İşyeri demokrasisi, daha çok sınıfsal dinamiklerin belirleyici olduğu ve talepler açısından daha odaklanmış bir yaklaşım olsa da doğrudan demokrasiye ve genişletilmiş bir katılım sürecine yakınlığı nedeniyle toplumun dezavantajlı kesimleri açısından kullanılabilir. Son aylarda dikkat çeken işçi mücadeleleri işyeri demokrasisinin ve bunun gelişimini besleyecek bir proleter kamusal alanın önemini bir kere daha gözler önüne serdi. İşyeri demokrasisine dair deneyimler demokrasi pratiğinin farklı ölçeklere ve farklı alanlara aktarımı açısından bir öğrenme süreci yaratacaktır.
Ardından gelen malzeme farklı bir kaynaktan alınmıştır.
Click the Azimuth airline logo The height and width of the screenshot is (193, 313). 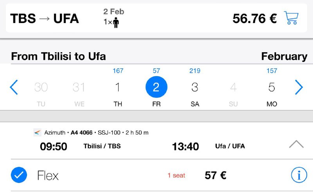tap(37, 133)
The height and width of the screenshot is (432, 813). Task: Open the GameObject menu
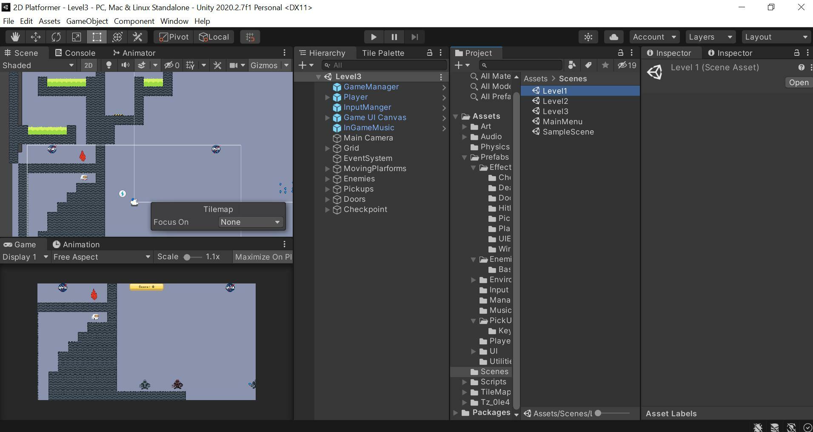87,21
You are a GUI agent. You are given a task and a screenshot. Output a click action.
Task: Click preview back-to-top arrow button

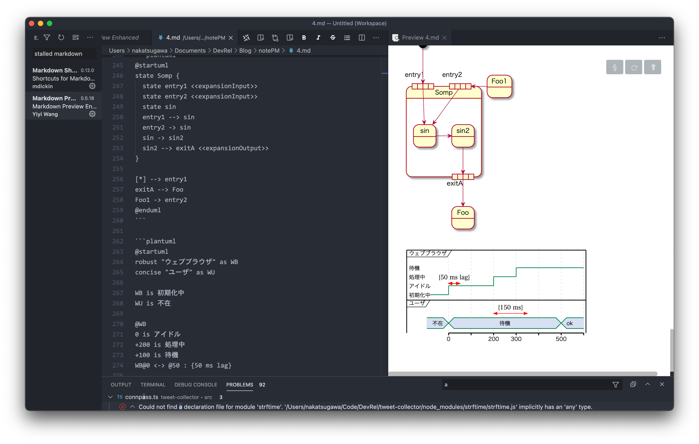click(x=652, y=67)
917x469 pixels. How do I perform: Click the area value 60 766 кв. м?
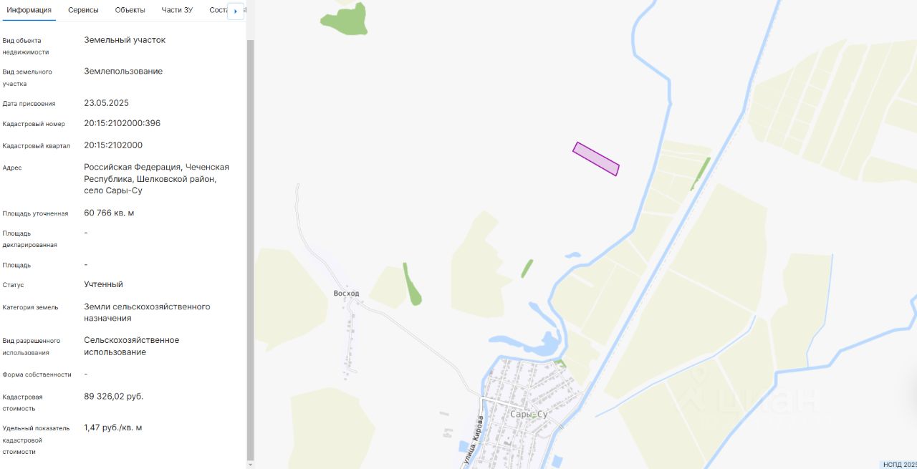[109, 213]
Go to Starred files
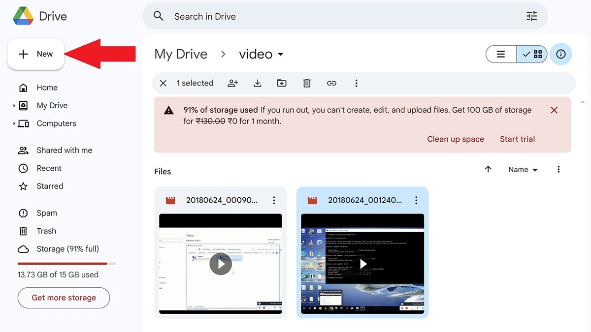Screen dimensions: 591x332 49,186
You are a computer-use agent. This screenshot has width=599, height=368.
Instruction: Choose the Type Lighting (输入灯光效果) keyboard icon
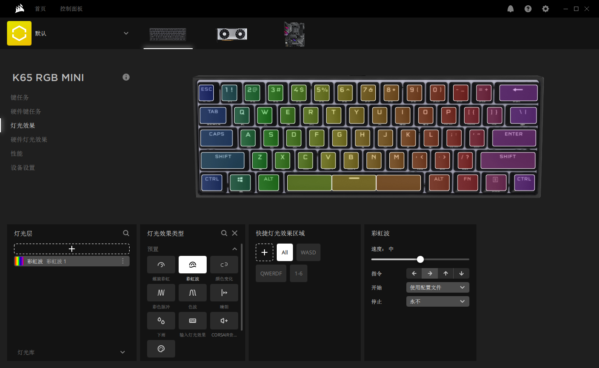click(193, 321)
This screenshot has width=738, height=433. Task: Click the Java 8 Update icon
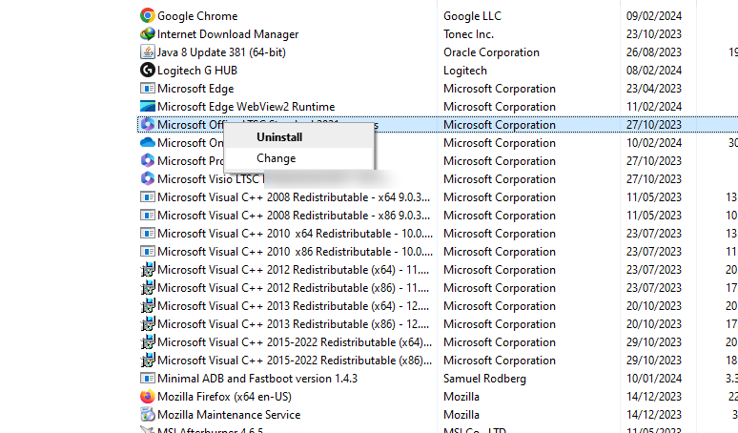[x=148, y=52]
Bir başka seçenek ise Charles Tilly tarafından kavramsallaştırılan mücadeleci siyaset yaklaşımı. Mücadeleci siyaset devlet ve devlet dışı aktörler arasındaki mücadeleye odaklanır ve toplumsal taleplerin kolektif bir eylemlilik haliyle siyasi arenaya taşınmasını ifade eder. Mücadeleci siyaset, toplumsal hareketlerden ve sivil toplum örgütlenmesinden farklı olarak, toplumsal taleplerin siyasi arenaya taşınması ve farklı eylem repertuarları aracılığıyla devletin müzakereye veya politika değişikliğine zorlanması anlamına geliyor.
Bütün bu seçenekler bildiğimiz demokrasi pratiğinin, halkın seçimlere indirgenmiş siyasi varlığının sorgulanması, değiştirilmesi ya da iyileştirilmesi gerektiğini gösteriyor. Seçmen davranışına yönelik kalıp yargılar, defalarca test edilmiş, onaylanmış ama hiçbir şey değiştirmeyen analizler, kamuoyu yoklamaları ve hevesli ama etkinlikten uzak muhalefet atmosferinde halkın sesi kaybolup gidiyor. Aslında seçimler hiçbir şeyi değiştirmiyor. Seçim akşamı haritanın değişen renklerine karşı siyasetin rengi aynı kalıyor. Sırf bu yüzden belki seçimler yerine birlikte yaşamayı kolaylaştıracak yeni seçenekler üzerinde durmak gerekiyor.